Para entender a situação sob a perspectiva jurídica, a reportagem do Folha Vitória conversou com a advogada trabalhista e previdenciarista Luiza Baleeiro. Segundo a jurista, a penalidade máxima que pode ser aplicada ao empregado é a justa causa.
“Antes da aplicação dela, a empresa pode se valer de advertência e até mesmo suspensão, uma vez que cada caso é considerado individualmente. Achando o empregador que a gravidade da situação enseja a ruptura do vínculo trabalhista, poderá dar justa causa, especialmente pela quebra da confiança, já que houve uma mentira ou apresentação de documento como atestado médico falso”, esclareceu.
Além de uma demissão, pelos dias não trabalhados, pode haver desconto no salário. Fora estas punições, a CLT apenas autoriza nas hipóteses de haver previsão contratual.
“Os danos morais em face de empresa são quanto à lesão à honra objetiva da empresa. A sua ocorrência deve demandar prejuízo à imagem. Em casos como este, de falta do empregado para prática de outros atos, compreendo não ser cabível”, acrescentou a especialista.
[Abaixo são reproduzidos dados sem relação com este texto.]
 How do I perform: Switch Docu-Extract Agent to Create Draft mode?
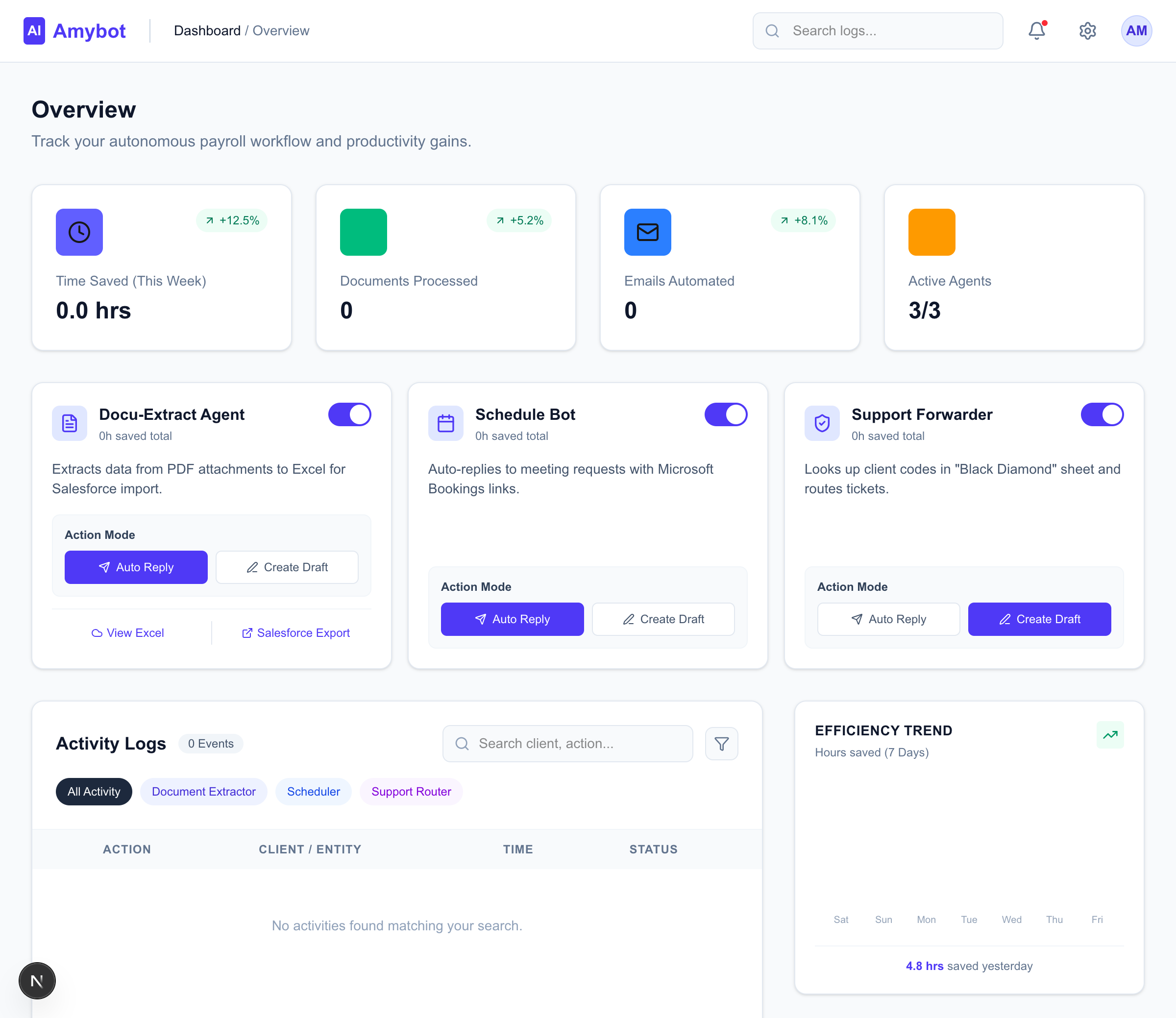point(286,567)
Interferência em futuras contratações
Apesar de um ato como a entrega de um atestado com a finalidade de curtir o carnaval ser um ato imoral, Baleeiro explica que nenhuma anotação desabonadora das condutas do empregado deve ser registrada na carteira, ainda que o empregador esteja correto. “Isso é vedado pela CLT, inclusive em relação ao registo da justa causa”, disse.
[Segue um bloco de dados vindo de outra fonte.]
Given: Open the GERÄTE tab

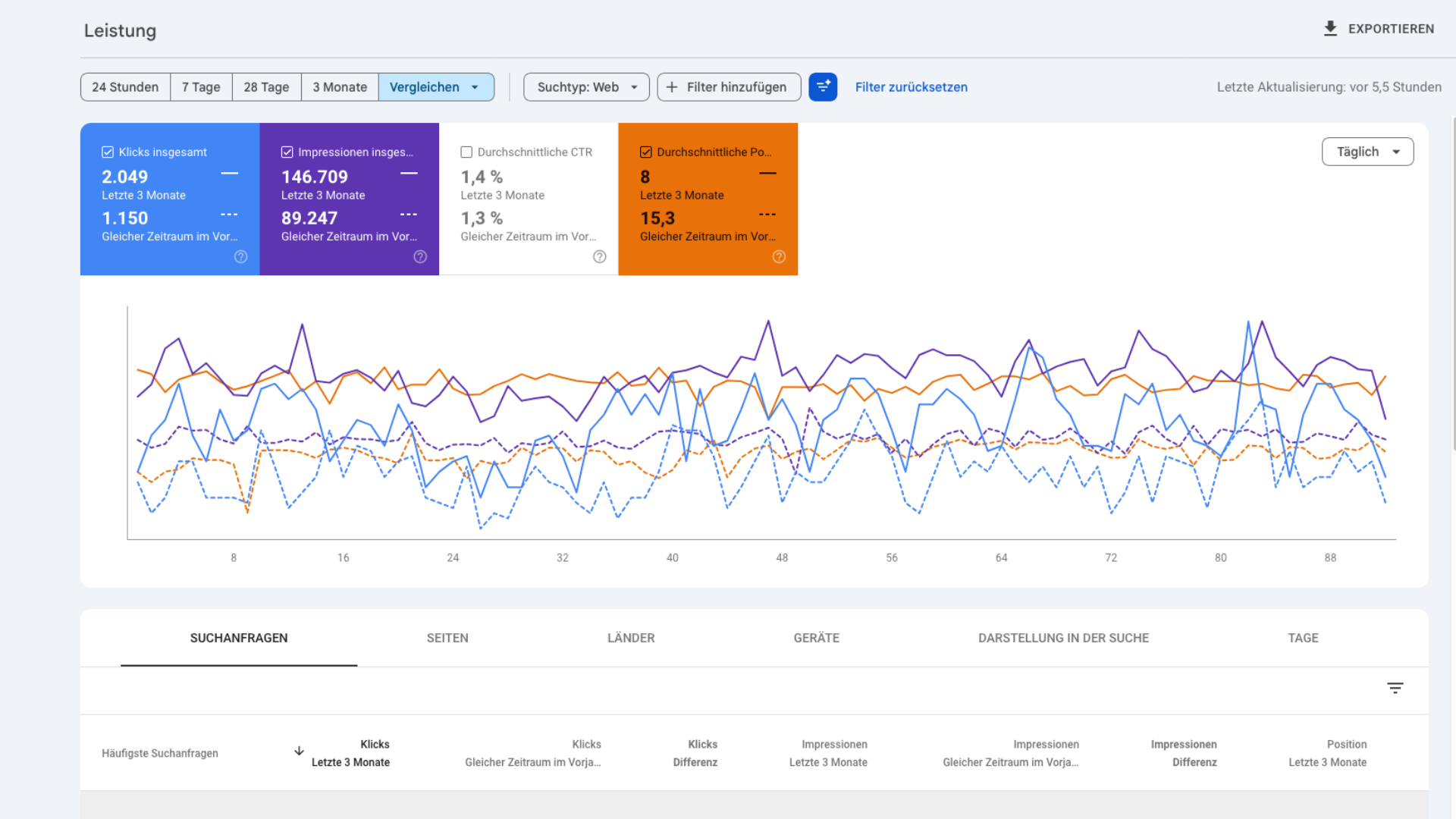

“A punição de quem praticou o ato deverá ser a justa causa, suspensão ou advertência, sendo entendimento prevalente que em casos como este a falta é grave ao ponto de ser direto aplicada a justa causa. A anotação poderia ser vista como mais uma penalidade pela mesma conduta, o que não deve acontecer. Além disso, a anotação pode gerar direito a indenização por danos morais em favor do empregado”, explicou.
Na mesma linha da carteira de trabalho, não é possível expor a conduta do empregado, como, por exemplo, com uso de fotos dele na folia.
“A situação também poderá inclusive gerar danos morais ao empregado. Neste sentido, é importante lembrar que as pessoas contam com direito de imagem, que também deve ser respeitado”, pontuou.
Responsabilidade criminal
Para a advogada, o empregado pode responder criminalmente. No caso do atestado para aproveitar o Carnaval, a responsabilidade penal estaria relacionada ao contexto gerado pela falta, não pela ausência ao trabalho em si.
“Algumas perguntas servem como norte: o empregado falsificou um documento médico original? Ele usou um atestado falso? A depender do ato praticado, possui enquadramento penal típico”, disse.
Outros casos investigados durante o Carnaval
Além dos casos envolvendo trabalhadores, o detetive Frank Telles contou que também é bastante comum ser contratado para investigar casos conjugais durante o Carnaval.
“Acontece muito de haver confusão entre namorados. A justificativa principal do que quer curtir é de realizar viagens fictícias para casa de parentes, com o objetivo de visitá-los. Mas na verdade isso tudo é para cair na folia mesmo”, contou.